EXTRAIT:
_____

La richesse de la langue française est un trésor qu’il faut défendre. Je milite pour la nuance. Nous pouvons faire sautiller les mots comme sur une partition, je crois qu’il faut se saisir de tous les possibles. Après, à l’ère du numérique et de l’instantanéité de l’information, je comprends que l’on puisse baisser la garde et succomber aux sirènes de la facilité.

« La richesse de la langue française est un trésor qu’il faut défendre »

BENEDICTE JUngerVous arrive-t-il d’exprimer des réserves, voire dénoncer de une fausse valeur ?
J’ai déjà du mal à trouver le temps pour parler de tous les livres que j’aime, alors m’attarder sur ceux que je n’aime pas… je n’y pense même pas. Globalement, je préfère dire du bien que du mal ! Mais je ne m’interdis pas d’exprimer des déceptions ou de pointer des fragilités.

Quels sont les blogs que vous aimez ?

_____

DONNÉES:
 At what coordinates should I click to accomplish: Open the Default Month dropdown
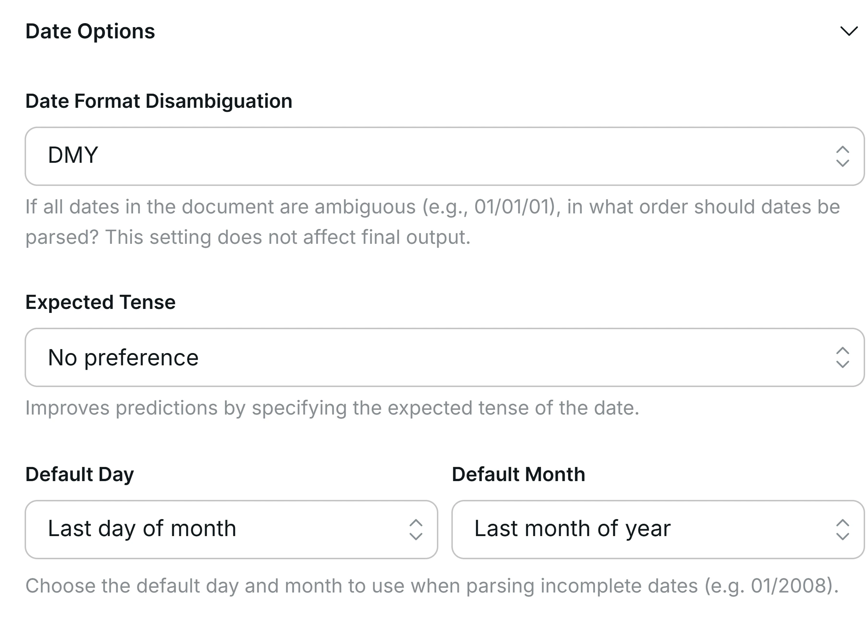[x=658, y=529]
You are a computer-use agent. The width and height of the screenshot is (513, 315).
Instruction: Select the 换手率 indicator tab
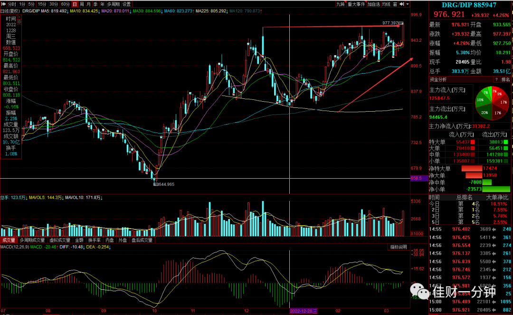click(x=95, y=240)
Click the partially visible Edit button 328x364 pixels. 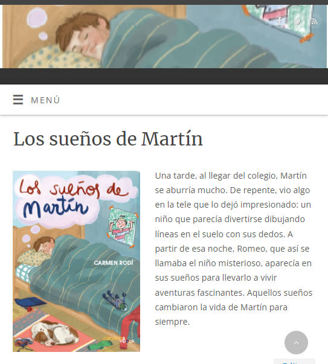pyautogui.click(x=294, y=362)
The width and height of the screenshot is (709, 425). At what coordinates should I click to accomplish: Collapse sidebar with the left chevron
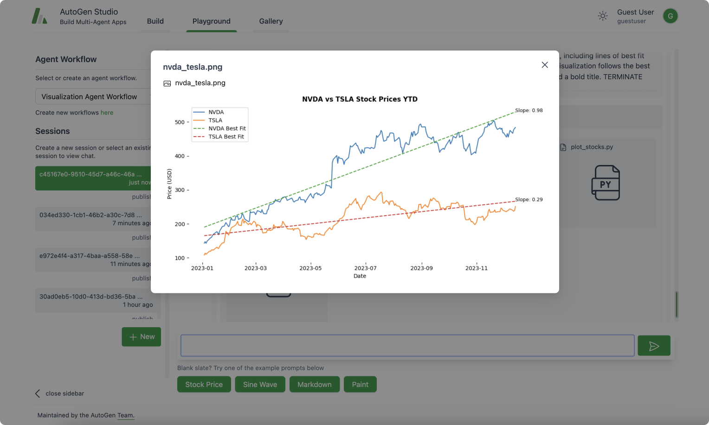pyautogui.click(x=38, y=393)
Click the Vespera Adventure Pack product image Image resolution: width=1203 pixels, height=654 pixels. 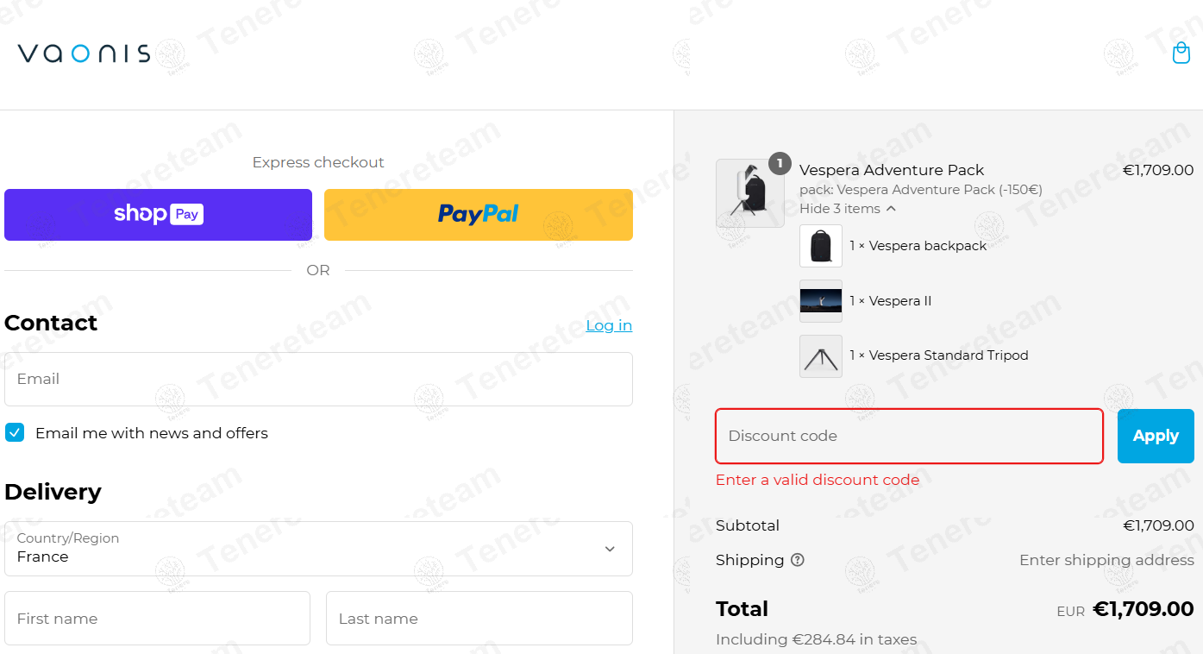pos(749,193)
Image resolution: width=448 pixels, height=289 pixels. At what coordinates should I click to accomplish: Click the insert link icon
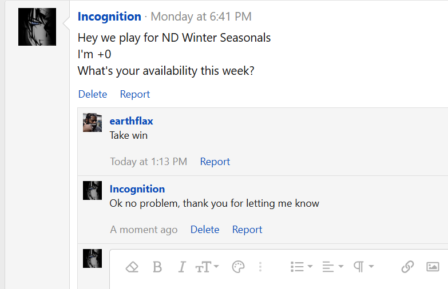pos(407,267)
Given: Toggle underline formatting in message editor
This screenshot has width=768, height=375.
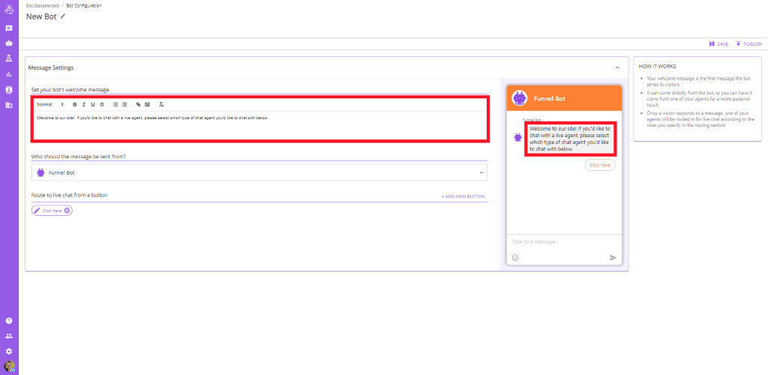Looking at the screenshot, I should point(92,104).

_____

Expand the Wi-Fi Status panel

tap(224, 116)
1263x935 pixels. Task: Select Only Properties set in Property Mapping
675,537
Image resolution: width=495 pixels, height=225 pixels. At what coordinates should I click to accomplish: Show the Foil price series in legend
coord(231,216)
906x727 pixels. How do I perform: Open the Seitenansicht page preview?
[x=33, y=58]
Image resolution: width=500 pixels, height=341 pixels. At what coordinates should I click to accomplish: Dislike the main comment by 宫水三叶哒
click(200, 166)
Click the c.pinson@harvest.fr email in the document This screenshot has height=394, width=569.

_____

EXERCICE COURT A:
D'après l'extrait, que préfère globalement la personne interrogée, dire du bien ou dire du mal ?
EXERCICE COURT B:
Reprenez sous forme de liste numérotée les lignes des enregistrements, de la ligne contenant « Image resolution: width=495 » à celle contenant « Click the c.pinson@harvest.fr », sans les lignes vides.

RÉPONSE A:
Dire du bien plutôt que du mal.

RÉPONSE B:
1. Image resolution: width=495 pixels, height=225 pixels. At what coordinates should I click to accomplish: Show the Foil price series in legend
2. coord(231,216)
3. 906x727 pixels. How do I perform: Open the Seitenansicht page preview?
4. [x=33, y=58]
5. Image resolution: width=500 pixels, height=341 pixels. At what coordinates should I click to accomplish: Dislike the main comment by 宫水三叶哒
6. click(200, 166)
7. Click the c.pinson@harvest.fr email in the document This screenshot has height=394, width=569.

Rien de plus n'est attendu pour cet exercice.